One exception to the warrant requirement is an investigatory stop, or Terry stop, which allows law enforcement to temporarily detain a suspect if an officer has a reasonable, articulable, and particularized suspicion of criminal activity. State v. Diede, 795 N.W.2d 836, 842-43 (Minn. 2011) (citing Terry v. Ohio, 392 U.S. 1, 88 S. Ct. 1868 (1968)); State v. Cripps, 533 N.W.2d 388, 391 (Minn. 1995). The reasonable-suspicion standard is not high, Diede, 795 N.W.2d at 843, and "an actual violation is not necessary." State v. Haataja, 611 N.W.2d 353, 354 (Minn. App. 2000) (quotation omitted), review denied (Minn. July 25, 2000). However, a stop that is the product of "mere whim, caprice or idle curiosity" is invalid. State v. Pike, 551 N.W.2d 919, 921-22 (Minn. 1996).
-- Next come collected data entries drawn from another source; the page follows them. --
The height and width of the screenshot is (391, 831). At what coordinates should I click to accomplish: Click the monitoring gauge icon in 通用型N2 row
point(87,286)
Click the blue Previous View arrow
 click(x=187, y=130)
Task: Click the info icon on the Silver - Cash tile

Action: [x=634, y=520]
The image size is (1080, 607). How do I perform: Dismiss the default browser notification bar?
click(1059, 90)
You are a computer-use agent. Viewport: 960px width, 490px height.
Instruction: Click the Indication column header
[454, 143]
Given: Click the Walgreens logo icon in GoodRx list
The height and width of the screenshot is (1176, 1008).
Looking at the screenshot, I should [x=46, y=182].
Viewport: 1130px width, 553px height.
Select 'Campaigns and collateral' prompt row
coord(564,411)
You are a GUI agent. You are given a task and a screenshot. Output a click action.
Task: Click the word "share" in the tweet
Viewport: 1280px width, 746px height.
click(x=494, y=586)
Under the Minnesota Constitution, the principles and framework of Terry are applied when evaluating the reasonableness of searches and seizures during traffic stops, even when there is probable cause that a minor traffic law has been violated. State v. Askerooth, 681 N.W.2d 353, 363 (Minn. 2004). Every incremental intrusion during a traffic stop must be tied to and justified by one of the following: (1) the original legitimate purpose of the stop; (2) independent probable cause; or (3) reasonableness, as defined in Terry. Id. at 365.

Here, the officer's suspicion that Hughes may have possessed marijuana was reasonable to warrant an expansion of the scope of the stop because the officer smelled an odor of marijuana after he approached the vehicle. After the officer found marijuana on M.B., and M.B. was seized, the officer continued to smell marijuana when he approachedthe vehicle to speak with Hughes. The expansion of the stop was justified under Terry principles because the marijuana odor provided the officer with a reasonable suspicion that Hughes could be in possession of a criminal amount of marijuana.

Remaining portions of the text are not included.